Ben bıktım bütün bu “fayda” taleplerinden. Ben şöyle bir sanat yapayım ki topluma yararı olsun; ya da ben şöyle bir bilim yapayım ki topluma yararı olsun… Hayır, bu yolla ulaşılamaz, ne büyük sanata, ne de has, ileri bilim ve bilgiye. Tam tersine; bu ancak “ben şimdi büyük sanat yapacağım” veya “büyük bilim yapacağım” gibi bütün duygu ve düşünceleri tamamen siler ve “sonucu” asla düşünmeyip sadece kendi işini yapar, salt kafanın ve yüreğinin seni götürdüğü yere gidersen, (belki) mümkün olabilir. Yoksa en iyi ihtimalle vasatlık üretirsin, kitsch üretirsin. En kötü ihtimalle de düpedüz yalan üretir veya yalanda direnirsin. Kendi yaşadığım dört örnek: (a) 1915 sorununda, “Türk tezleri”nin yararı eşittir Ermeni soykırımı yoktur, olmadı (veya haklıydı) demek. (b) Gene 1915 sorununda, bu sefer “Türk inkârcılığını çürütme”nin yararı eşittir Torosyan’ın hayalî yaşam öyküsü doğrudur, gerçektir demek. (c) Solun mağduriyet rantı anlamında yararı eşittir 1 Mayıs 1977’nin illâ bir devlet katliamı olması demek. (d) Gene solun ve Kürt halkının yararı, eşittir PKK’ya toz kondurmamak, “ezilenlerin haklı şiddeti”ni desteklemek… Hepsi birer sefillik bunların. Hiçbiri kalıcı bir değer oluşturmayacak, geleceğe intikal etmeyecek.

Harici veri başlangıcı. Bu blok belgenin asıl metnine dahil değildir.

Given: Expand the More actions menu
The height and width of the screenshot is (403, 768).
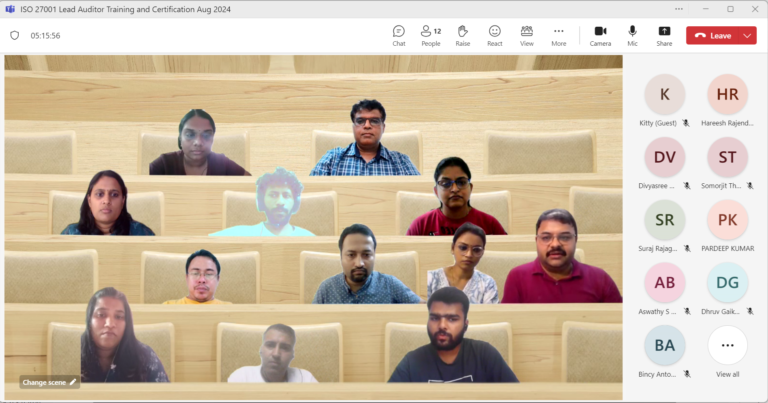Looking at the screenshot, I should coord(558,35).
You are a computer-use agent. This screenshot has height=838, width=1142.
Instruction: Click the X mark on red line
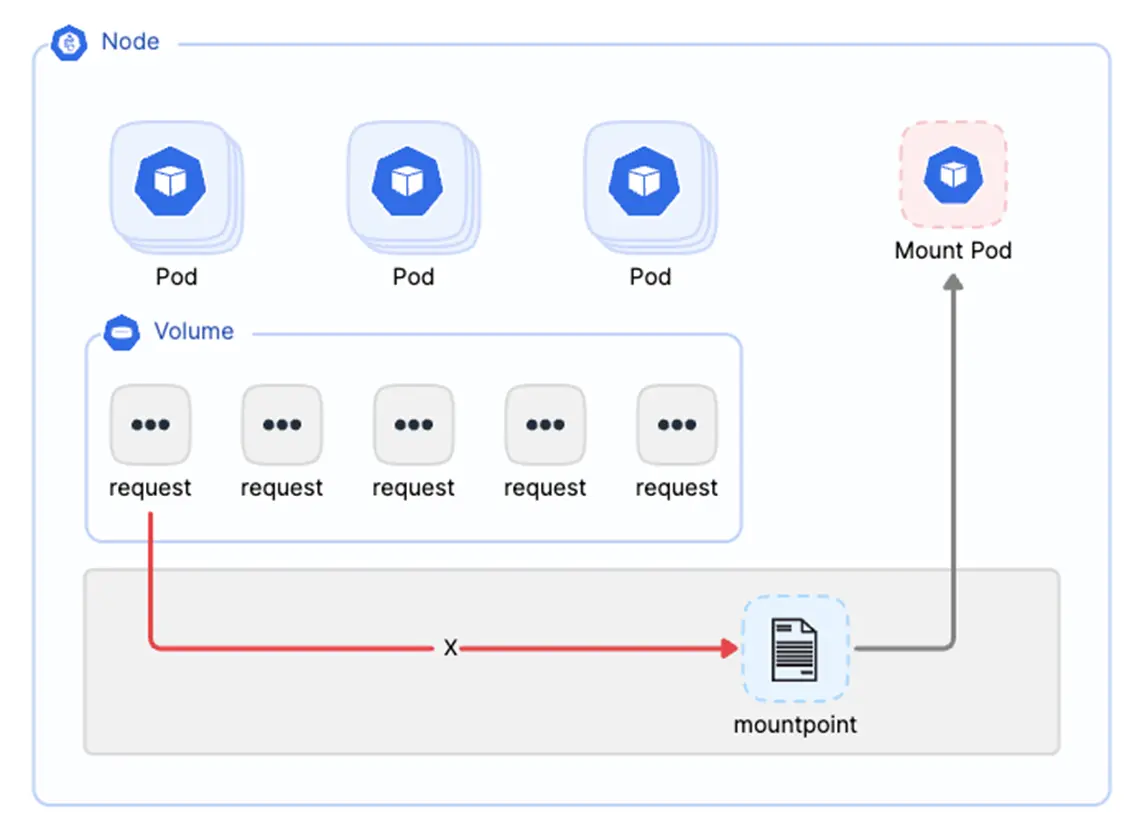[x=451, y=649]
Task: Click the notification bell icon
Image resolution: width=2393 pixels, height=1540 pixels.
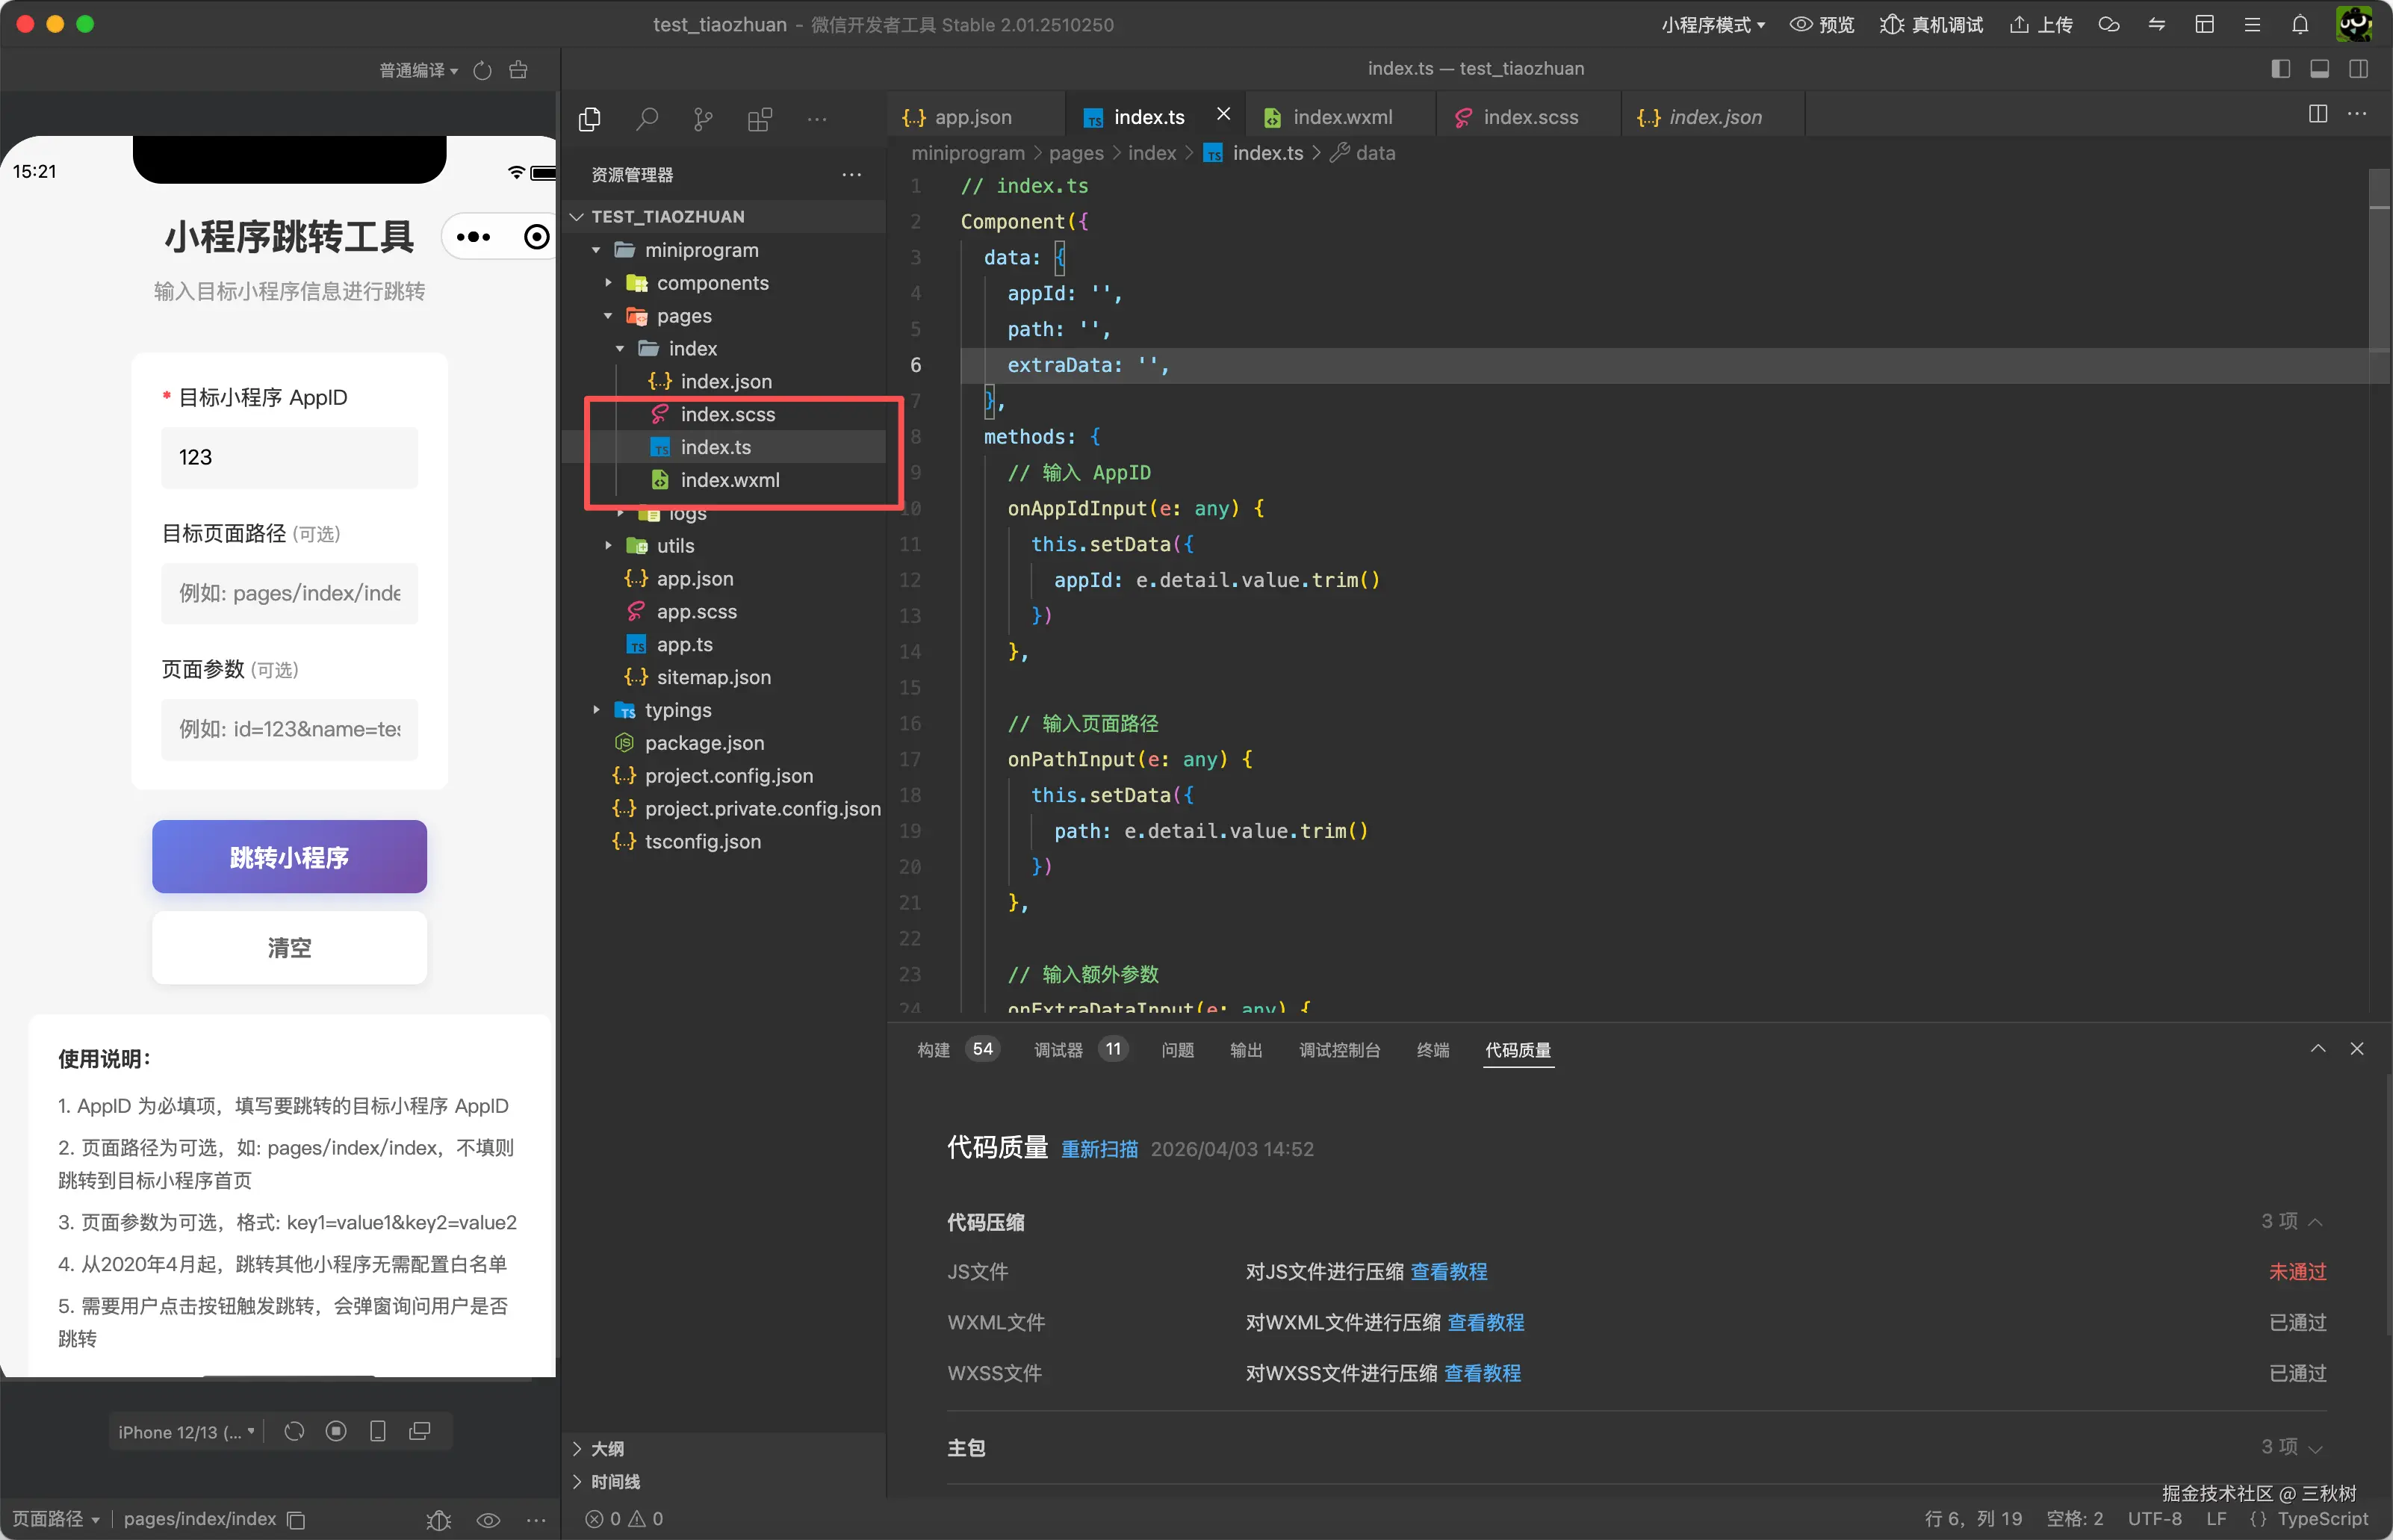Action: [x=2299, y=24]
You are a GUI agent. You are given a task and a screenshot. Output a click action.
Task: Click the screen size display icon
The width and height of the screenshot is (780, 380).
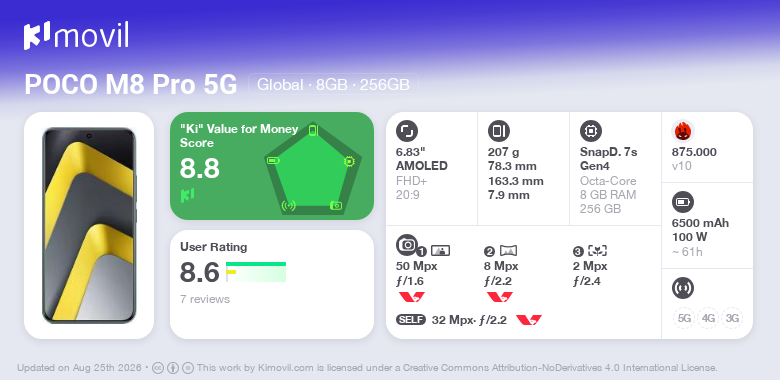(x=407, y=131)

Geldiğim noktada benim tercihim: sanat sanat için, bilim de bilim için. Sınırsız ve kıyısız düşünmenin başka yolu yok. Varsın; fikirlerim ve tarihçiliğim, aynen Auden’ın dediği gibi, hiçbir şeye yaramaya çalışmaksızın, sadece (işadamlarının ve devletin ve herhangi bir ideolojik militanlığın asla giremeyeceği) o kendi açtığı vâdide, terkedilmiş çiftliklerden, günlük kederlerden, inandığımız ve içinde öldüğümüz, derisi yüzülmüş kentlerden usul usul güneye aksın. Bir oluş halinden, bir ağızdan öteye geçemesin.